* _Exercises to complete_:
1: Write out word for word the stretch of the post on Abba Dorotheus of Gaza from "As I’ve already" through "them in deed.".
2: According to the post on Abba Dorotheus of Gaza, in what city was he born?

* _Provided passage_:
————

18 June 2009

'The Constant Companion of Monastics'—Holy Abba Dorotheus of Gaza

Today, 5 June on the Church’s calendar, we celebrate the memory of the Holy Abba Dorotheus of Gaza (c. 505-565?). Unfortunately, as Eric Wheeler notes in the Introduction to his translation of St Dorotheus’s famous Discourses, ‘In the monastic milieu of those early centuries there were several interesting and distinguished characters bearing the name of Dorotheos. Although separated in time and place there was a tendency among early hagiographers to identify one with another’ (Introduction, Discourses & Sayings, by St Dorotheus of Gaza, trans. Eric P. Wheeler [Kalamazoo, MI: Cistercian, 1977], p. 23). The Holy Apostles Convent translation of Lives of the Saints of the Holy Land and Sinai Desert (Buena Vista, CO: Holy Apostles Convent, 1997) from the Great Synaxaristes lists St Dorotheus of Gaza, the author of the Discourses, on 13 August along with his disciple, St Dositheus of Thawatha (pp. 326-332), while the only Saint listed for 5 June is Hieromartyr Dorotheus, Bishop of Gaza, who lived in the 3rd and 4th centuries. But a number of other sources list the author of the Discourses on 5 June (except the Orthodox Wiki article, which has confused him with an Egyptian hermit of the 4th century celebrated on 16 September—somebody please fix this!). I personally have elected to post on St Dorotheus today, not because I have a clue what day is the correct one, but to reserve 13 August for St Dositheus.

As I’ve already mentioned, the St Dorotheus about whom I am writing is the author of the Discourses. He was born in Antioch and, according to the Holy Apostles account, ‘we know that he devoted much time in diligent study of the secular sciences’ (p. 326). Wheeler points out that ‘when he was learning to read he approached a book as though he were going up to stroke a wild animal—this “towards the end of his childhood”’ (p. 23), and the HA account sums up his education with the following observations:

Studying with much zeal and eagerness, Dorotheus acquired a broad knowledge and developed his natural gift with words.

. . . The saint was wont to read the Rules of St Basil the Great. He studied them carefully and strove to fulfill them in deed.

From reading the works of Dorotheus, it is apparent that he was familiar with pagan writers, but he is incomparably better versed in the writings of the holy fathers and Teachers of the Orthodox Church: Saints Basil the Great, Gregory the Theologian, John Chrysostom, Clement of Alexandria, and many of the renowned ascetics of the first Christian centuries. (p. 327)

————

[Dataset records]
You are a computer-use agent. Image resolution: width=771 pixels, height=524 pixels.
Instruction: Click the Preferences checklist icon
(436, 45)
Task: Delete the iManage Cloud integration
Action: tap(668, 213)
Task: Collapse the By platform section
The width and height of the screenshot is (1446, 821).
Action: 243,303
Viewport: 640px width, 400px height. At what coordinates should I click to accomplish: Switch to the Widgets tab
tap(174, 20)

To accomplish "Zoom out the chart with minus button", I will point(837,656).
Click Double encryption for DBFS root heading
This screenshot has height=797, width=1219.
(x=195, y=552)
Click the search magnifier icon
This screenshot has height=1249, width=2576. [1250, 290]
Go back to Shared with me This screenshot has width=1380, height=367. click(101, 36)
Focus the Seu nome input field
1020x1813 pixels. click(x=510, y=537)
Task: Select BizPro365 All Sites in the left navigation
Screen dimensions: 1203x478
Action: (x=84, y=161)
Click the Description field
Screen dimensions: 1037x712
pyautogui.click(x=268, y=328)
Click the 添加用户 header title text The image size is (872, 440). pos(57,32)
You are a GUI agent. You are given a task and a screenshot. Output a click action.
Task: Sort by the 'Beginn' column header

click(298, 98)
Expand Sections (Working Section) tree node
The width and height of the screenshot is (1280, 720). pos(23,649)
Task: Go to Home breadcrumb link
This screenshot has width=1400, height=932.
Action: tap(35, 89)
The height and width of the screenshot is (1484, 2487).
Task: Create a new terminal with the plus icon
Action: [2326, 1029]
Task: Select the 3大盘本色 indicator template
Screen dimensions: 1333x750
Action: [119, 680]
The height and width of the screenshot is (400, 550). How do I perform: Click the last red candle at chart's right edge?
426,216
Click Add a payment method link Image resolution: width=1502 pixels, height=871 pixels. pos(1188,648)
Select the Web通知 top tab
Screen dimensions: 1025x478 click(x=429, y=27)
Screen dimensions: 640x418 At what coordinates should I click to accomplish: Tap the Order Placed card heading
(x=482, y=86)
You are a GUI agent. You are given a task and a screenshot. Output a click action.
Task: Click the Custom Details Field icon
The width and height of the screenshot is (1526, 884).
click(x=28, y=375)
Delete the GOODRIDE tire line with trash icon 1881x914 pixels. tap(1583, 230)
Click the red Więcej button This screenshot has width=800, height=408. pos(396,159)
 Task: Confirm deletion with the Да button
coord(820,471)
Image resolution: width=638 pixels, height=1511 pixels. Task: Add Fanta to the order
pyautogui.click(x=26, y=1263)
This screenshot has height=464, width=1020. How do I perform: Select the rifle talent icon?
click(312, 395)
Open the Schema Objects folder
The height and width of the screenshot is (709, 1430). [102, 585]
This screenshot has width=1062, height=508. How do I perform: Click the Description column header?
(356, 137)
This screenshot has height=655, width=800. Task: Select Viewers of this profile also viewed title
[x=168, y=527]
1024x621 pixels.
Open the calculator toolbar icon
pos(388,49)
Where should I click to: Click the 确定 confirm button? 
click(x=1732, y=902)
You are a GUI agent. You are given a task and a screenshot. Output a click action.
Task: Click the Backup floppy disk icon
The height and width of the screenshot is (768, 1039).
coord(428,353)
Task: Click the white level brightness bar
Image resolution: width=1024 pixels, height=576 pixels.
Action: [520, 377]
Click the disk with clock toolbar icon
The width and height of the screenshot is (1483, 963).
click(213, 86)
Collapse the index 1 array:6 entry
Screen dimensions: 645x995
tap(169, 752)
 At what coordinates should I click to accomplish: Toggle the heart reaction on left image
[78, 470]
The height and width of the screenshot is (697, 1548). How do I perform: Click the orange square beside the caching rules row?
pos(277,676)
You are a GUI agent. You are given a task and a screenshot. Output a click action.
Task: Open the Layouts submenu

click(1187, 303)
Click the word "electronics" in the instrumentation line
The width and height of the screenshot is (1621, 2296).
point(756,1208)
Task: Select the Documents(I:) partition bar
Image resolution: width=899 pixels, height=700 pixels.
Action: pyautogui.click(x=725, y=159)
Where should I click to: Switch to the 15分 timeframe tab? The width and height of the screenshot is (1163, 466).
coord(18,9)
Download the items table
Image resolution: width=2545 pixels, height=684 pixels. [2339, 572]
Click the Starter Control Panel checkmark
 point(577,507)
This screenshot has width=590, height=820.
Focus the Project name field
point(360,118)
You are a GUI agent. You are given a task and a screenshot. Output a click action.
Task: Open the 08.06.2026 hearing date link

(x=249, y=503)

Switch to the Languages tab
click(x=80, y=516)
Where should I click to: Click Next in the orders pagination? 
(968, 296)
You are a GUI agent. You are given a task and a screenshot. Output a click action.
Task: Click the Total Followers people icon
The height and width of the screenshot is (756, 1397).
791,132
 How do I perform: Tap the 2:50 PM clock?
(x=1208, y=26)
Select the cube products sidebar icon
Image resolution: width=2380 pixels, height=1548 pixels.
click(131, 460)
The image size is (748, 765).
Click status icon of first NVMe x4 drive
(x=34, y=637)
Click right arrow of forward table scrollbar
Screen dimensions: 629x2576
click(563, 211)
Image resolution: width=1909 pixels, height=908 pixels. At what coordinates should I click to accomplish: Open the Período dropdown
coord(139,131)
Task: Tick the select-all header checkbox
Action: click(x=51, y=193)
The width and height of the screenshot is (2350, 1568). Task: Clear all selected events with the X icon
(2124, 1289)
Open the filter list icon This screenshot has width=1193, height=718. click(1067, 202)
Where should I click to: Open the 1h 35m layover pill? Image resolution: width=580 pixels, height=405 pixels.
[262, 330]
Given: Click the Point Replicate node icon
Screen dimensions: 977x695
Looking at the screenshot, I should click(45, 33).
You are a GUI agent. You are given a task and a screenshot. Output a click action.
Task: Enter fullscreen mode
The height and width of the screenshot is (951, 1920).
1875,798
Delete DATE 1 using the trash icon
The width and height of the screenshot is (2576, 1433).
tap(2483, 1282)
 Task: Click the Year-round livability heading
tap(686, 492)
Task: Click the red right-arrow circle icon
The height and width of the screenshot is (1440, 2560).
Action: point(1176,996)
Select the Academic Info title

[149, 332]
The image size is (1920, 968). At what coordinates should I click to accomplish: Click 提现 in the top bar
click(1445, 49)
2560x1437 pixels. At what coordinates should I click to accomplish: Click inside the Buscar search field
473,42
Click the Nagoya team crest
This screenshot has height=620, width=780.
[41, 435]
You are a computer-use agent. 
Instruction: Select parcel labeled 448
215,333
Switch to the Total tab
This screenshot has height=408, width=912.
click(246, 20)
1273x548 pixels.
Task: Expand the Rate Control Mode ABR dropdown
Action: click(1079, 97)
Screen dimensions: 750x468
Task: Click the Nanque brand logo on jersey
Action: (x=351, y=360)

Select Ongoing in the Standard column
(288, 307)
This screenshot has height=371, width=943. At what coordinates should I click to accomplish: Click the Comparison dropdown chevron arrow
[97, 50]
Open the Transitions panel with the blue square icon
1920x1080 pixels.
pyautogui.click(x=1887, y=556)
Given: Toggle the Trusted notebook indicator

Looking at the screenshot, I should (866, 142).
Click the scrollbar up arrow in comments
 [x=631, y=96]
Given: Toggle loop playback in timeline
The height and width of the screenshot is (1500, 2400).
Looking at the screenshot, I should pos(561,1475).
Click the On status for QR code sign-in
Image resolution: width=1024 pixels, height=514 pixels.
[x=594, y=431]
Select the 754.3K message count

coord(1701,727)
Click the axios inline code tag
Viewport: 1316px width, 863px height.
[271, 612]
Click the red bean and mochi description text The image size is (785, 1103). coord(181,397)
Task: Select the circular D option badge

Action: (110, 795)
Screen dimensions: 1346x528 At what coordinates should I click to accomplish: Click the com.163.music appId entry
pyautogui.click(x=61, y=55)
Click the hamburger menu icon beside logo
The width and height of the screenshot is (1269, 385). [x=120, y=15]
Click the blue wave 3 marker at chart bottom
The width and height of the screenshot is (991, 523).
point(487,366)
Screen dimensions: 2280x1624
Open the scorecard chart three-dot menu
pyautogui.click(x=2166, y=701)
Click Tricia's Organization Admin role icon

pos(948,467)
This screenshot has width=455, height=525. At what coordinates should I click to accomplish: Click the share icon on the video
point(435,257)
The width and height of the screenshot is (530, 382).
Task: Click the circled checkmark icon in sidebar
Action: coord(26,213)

————

* _Expected responses_:
1:
As I’ve already mentioned, the St Dorotheus about whom I am writing is the author of the Discourses. He was born in Antioch and, according to the Holy Apostles account, ‘we know that he devoted much time in diligent study of the secular sciences’ (p. 326). Wheeler points out that ‘when he was learning to read he approached a book as though he were going up to stroke a wild animal—this “towards the end of his childhood”’ (p. 23), and the HA account sums up his education with the following observations:

Studying with much zeal and eagerness, Dorotheus acquired a broad knowledge and developed his natural gift with words.

. . . The saint was wont to read the Rules of St Basil the Great. He studied them carefully and strove to fulfill them in deed.

2: Antioch